Sebuah laporan kesehatan baru di Amerika dari CDC (Centers for Disease Control and Prevention), menyebutkan bahwa wabah keracunan makanan akibat konsumsi makanan impor meningkat. Makanan yang dapat membuat orang menjadi sakit, secara langsung dapat dikatakan makanan beracun.

Berita yang dilansir dari HuffingtonPost, berdasarkan laporan yang dicatat, pada tahun 2005 dan 2010 terdapat 38 wabah penyakit yang diderita oleh 2.348 orang Amerika akibat makanan impor. Jenis makanan yang dapat menyebabkan keracunan yaitu ikan dan rempah-rempah. Sebanyak 45 persen makanan tersebut berasal dari Asia.

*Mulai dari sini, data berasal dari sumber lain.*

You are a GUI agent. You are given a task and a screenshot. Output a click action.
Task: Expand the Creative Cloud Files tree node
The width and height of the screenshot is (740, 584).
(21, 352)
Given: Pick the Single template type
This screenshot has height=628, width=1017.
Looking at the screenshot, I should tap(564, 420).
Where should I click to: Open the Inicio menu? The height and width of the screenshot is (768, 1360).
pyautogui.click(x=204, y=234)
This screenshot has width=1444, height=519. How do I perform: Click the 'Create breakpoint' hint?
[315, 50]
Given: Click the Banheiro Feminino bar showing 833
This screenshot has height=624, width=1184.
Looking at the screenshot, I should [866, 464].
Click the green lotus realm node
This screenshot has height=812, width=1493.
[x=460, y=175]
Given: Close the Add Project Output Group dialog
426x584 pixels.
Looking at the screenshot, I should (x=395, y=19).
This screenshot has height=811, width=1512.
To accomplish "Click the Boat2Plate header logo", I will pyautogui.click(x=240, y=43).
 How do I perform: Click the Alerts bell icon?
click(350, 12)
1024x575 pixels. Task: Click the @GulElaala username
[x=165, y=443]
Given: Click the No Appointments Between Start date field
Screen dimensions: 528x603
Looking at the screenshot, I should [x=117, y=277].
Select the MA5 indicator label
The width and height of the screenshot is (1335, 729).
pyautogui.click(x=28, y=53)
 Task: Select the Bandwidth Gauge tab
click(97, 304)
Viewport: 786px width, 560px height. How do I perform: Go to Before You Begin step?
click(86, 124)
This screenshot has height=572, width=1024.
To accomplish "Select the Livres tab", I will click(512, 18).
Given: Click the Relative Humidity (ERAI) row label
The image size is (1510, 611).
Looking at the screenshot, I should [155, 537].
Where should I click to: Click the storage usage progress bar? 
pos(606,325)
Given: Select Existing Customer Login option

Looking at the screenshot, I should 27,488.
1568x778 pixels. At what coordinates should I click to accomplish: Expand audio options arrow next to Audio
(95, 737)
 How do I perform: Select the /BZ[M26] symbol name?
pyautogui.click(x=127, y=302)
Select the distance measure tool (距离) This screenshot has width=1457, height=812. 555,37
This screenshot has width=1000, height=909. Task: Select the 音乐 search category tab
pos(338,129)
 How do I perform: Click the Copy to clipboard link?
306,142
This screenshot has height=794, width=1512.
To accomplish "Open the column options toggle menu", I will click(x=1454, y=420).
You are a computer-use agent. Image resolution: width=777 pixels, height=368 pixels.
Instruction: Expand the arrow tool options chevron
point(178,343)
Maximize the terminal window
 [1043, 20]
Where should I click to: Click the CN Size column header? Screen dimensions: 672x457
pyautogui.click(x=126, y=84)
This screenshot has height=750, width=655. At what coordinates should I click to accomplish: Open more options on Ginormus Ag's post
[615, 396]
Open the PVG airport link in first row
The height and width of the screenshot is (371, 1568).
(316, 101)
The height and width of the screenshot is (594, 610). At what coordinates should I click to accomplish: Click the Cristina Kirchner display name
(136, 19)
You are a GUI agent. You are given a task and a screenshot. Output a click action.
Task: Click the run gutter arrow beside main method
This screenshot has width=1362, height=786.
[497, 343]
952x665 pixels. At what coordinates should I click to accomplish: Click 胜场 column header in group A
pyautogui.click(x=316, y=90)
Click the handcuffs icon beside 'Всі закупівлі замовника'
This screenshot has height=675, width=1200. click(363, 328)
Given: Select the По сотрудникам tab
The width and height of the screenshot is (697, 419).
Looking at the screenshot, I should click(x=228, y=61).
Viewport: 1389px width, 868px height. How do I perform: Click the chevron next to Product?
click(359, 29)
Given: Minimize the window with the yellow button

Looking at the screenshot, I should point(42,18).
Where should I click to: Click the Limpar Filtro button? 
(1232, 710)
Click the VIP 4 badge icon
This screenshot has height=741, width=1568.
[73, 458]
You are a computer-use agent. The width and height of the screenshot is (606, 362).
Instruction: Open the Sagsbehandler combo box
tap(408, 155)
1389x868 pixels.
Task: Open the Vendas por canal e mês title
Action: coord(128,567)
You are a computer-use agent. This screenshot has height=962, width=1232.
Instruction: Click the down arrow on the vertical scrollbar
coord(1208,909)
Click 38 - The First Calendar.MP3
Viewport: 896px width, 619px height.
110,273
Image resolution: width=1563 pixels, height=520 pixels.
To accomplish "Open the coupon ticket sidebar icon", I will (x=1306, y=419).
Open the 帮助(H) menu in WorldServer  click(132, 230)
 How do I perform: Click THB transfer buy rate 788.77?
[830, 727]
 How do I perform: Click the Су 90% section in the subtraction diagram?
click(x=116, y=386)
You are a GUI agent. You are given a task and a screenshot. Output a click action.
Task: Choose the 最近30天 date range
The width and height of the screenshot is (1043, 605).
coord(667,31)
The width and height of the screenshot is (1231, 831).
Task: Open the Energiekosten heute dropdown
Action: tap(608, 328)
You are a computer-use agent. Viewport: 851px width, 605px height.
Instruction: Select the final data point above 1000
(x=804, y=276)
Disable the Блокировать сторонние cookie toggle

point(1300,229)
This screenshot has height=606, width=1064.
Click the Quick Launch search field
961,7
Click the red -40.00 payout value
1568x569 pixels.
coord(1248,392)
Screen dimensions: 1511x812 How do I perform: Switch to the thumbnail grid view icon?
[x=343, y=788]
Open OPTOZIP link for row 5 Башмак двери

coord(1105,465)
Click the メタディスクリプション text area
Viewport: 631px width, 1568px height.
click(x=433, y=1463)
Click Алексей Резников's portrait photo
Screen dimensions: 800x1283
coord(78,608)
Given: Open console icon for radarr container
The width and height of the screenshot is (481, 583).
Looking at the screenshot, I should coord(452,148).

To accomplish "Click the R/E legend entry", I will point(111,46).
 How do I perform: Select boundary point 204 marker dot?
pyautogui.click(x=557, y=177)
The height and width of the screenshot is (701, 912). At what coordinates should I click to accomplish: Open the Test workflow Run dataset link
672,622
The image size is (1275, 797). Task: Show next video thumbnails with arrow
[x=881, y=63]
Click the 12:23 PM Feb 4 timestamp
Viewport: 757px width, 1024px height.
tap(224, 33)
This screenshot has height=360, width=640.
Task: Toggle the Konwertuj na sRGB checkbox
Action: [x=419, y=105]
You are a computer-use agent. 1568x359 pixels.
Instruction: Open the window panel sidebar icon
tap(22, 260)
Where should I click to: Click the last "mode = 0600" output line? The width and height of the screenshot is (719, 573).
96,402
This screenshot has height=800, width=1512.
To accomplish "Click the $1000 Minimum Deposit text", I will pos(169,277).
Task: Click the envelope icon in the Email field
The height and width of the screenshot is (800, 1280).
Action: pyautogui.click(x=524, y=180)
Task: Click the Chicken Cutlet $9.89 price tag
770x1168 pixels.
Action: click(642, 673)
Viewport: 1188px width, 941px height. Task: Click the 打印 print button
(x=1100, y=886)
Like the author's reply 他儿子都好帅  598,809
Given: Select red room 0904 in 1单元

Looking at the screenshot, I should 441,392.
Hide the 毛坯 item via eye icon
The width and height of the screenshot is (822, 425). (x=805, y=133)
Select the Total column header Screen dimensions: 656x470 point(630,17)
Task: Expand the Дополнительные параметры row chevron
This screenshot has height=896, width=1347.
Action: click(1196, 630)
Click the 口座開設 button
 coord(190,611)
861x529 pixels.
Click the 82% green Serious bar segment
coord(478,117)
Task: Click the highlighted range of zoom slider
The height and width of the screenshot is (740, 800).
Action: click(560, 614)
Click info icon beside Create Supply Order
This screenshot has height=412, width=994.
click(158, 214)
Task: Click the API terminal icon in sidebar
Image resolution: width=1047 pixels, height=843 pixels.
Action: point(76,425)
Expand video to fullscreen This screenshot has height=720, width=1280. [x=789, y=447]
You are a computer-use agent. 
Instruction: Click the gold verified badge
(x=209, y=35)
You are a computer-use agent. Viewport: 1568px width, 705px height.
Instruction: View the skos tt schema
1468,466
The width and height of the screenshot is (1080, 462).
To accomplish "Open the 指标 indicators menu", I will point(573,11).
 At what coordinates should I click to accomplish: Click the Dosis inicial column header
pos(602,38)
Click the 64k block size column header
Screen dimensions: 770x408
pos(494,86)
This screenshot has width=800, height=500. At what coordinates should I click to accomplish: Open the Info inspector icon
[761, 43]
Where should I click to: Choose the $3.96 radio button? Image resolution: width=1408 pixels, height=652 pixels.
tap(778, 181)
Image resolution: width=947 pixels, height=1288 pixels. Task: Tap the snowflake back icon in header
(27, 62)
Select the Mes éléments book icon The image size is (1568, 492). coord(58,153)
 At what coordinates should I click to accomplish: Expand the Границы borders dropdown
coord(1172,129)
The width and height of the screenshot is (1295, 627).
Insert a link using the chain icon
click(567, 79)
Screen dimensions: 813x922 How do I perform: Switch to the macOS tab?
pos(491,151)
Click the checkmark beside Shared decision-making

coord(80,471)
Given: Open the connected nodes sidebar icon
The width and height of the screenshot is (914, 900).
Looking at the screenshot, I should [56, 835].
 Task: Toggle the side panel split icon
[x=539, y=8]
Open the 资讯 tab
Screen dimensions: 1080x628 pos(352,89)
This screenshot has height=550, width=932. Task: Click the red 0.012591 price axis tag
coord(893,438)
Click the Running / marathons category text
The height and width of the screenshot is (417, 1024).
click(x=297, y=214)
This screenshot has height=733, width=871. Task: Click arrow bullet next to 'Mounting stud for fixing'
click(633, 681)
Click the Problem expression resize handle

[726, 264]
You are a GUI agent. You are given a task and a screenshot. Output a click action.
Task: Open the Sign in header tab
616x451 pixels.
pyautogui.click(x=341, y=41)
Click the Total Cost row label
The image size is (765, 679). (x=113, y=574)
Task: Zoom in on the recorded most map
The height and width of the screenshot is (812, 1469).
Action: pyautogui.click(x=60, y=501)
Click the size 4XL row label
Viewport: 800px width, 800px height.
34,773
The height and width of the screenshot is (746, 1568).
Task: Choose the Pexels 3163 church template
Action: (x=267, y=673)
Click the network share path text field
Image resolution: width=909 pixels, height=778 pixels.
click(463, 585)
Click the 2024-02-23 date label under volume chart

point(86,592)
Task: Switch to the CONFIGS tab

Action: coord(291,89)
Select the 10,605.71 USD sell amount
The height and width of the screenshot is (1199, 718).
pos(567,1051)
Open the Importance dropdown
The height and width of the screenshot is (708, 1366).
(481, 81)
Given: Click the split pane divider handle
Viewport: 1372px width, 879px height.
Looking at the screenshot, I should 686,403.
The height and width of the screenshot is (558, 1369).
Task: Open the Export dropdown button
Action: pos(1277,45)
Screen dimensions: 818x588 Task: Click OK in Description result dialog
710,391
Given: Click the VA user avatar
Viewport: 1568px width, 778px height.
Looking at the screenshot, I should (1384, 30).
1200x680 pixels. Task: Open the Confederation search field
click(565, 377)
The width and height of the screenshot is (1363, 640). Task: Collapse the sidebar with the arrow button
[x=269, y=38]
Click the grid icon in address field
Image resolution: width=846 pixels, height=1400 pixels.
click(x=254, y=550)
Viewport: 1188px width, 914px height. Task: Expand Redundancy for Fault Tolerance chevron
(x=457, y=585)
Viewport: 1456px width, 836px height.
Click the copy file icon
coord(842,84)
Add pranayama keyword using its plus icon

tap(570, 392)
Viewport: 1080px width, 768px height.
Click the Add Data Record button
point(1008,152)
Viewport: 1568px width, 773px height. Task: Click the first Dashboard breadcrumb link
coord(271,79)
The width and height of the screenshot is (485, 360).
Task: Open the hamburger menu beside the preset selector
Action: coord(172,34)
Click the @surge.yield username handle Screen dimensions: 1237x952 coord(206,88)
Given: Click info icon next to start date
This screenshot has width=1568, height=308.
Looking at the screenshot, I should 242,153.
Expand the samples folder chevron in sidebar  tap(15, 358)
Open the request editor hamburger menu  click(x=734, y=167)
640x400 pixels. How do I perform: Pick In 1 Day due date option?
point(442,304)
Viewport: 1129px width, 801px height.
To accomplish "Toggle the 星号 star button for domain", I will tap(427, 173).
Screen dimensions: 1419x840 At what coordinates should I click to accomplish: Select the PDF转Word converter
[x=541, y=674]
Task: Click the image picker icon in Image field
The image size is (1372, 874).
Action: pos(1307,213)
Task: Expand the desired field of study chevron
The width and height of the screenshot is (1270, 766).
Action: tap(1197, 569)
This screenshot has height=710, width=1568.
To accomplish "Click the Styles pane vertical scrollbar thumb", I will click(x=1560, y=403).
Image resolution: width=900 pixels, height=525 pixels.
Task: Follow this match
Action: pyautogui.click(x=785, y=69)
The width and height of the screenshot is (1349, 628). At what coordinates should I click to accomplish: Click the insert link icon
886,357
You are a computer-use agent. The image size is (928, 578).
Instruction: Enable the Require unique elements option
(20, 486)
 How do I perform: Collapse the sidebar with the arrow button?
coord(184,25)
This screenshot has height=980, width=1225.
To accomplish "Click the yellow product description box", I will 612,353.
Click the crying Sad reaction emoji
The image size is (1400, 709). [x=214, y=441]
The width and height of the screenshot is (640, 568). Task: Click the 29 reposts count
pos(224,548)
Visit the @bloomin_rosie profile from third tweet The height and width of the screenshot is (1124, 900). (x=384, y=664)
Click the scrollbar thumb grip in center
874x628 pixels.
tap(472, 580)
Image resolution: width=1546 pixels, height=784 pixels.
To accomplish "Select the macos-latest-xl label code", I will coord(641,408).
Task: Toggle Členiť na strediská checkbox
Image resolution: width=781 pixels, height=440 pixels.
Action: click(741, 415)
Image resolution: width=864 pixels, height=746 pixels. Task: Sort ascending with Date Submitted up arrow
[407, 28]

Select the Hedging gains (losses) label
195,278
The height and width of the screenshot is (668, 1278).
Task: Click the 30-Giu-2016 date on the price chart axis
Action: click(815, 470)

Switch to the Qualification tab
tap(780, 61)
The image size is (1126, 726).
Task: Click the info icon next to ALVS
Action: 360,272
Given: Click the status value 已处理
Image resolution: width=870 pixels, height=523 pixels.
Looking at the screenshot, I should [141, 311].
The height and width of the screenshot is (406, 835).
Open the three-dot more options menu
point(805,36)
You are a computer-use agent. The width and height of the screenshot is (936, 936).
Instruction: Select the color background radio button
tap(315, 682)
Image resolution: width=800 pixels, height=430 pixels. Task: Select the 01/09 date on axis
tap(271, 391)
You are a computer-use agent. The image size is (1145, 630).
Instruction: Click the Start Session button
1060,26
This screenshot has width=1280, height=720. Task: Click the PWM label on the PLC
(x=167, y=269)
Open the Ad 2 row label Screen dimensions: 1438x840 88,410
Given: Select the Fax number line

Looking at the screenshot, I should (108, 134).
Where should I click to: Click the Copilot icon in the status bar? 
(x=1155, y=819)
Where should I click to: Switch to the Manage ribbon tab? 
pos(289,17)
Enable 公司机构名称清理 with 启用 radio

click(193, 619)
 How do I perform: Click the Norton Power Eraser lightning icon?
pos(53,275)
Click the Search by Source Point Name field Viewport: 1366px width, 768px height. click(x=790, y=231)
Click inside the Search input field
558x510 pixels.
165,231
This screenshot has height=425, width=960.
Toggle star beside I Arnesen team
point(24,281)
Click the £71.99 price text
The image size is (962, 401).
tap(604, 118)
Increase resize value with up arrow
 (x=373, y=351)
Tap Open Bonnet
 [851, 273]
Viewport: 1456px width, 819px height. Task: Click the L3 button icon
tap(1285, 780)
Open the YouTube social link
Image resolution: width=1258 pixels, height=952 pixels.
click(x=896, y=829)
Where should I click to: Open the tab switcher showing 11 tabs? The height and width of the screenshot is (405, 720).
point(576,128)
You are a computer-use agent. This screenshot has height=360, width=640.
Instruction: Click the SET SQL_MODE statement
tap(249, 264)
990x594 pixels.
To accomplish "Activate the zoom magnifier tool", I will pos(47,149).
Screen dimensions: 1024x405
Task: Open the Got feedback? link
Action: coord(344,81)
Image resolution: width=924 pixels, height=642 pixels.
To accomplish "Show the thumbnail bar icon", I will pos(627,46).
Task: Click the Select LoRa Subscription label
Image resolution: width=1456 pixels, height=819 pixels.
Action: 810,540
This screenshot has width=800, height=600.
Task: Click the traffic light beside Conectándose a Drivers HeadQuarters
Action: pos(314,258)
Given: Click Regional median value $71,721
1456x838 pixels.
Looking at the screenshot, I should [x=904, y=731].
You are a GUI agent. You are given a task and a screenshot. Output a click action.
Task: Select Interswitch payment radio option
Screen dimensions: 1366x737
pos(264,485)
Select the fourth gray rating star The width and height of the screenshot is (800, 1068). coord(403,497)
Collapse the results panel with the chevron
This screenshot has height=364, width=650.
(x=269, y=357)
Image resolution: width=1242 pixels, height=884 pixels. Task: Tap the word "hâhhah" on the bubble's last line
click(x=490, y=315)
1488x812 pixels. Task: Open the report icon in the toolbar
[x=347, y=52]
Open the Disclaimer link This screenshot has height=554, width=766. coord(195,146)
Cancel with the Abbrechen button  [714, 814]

FDA (Food and Drug Administration) merupakan sebuah lembaga kesehatan yang berwenang untuk memeriksa makanan impor. Pada bulan Januari, FDA berhasil menghentikan pemasokan jus jeruk impor karena diduga terkontaminasi. Namun FDA sebenarnya hanya menguji sebagian sampel makanan impor dan kemungkinan masih ada makanan lainnya yang mengandung bakteri patogen.

Laporan ini juga mencatat bahwa, keracunan makanan kerap terjadi karena saat ini makanan impor sedang menjadi trend, terutama impor pangan dari Asia. Sistem keamanan pangan di Amerika memang masih kurang ketat, meskipun masih banyak negara lain yang sistem keamanan pangannya lemah. Kanada disebut memiliki lebih banyak produk pangan yang tidak aman dibandingkan Amerika Serikat.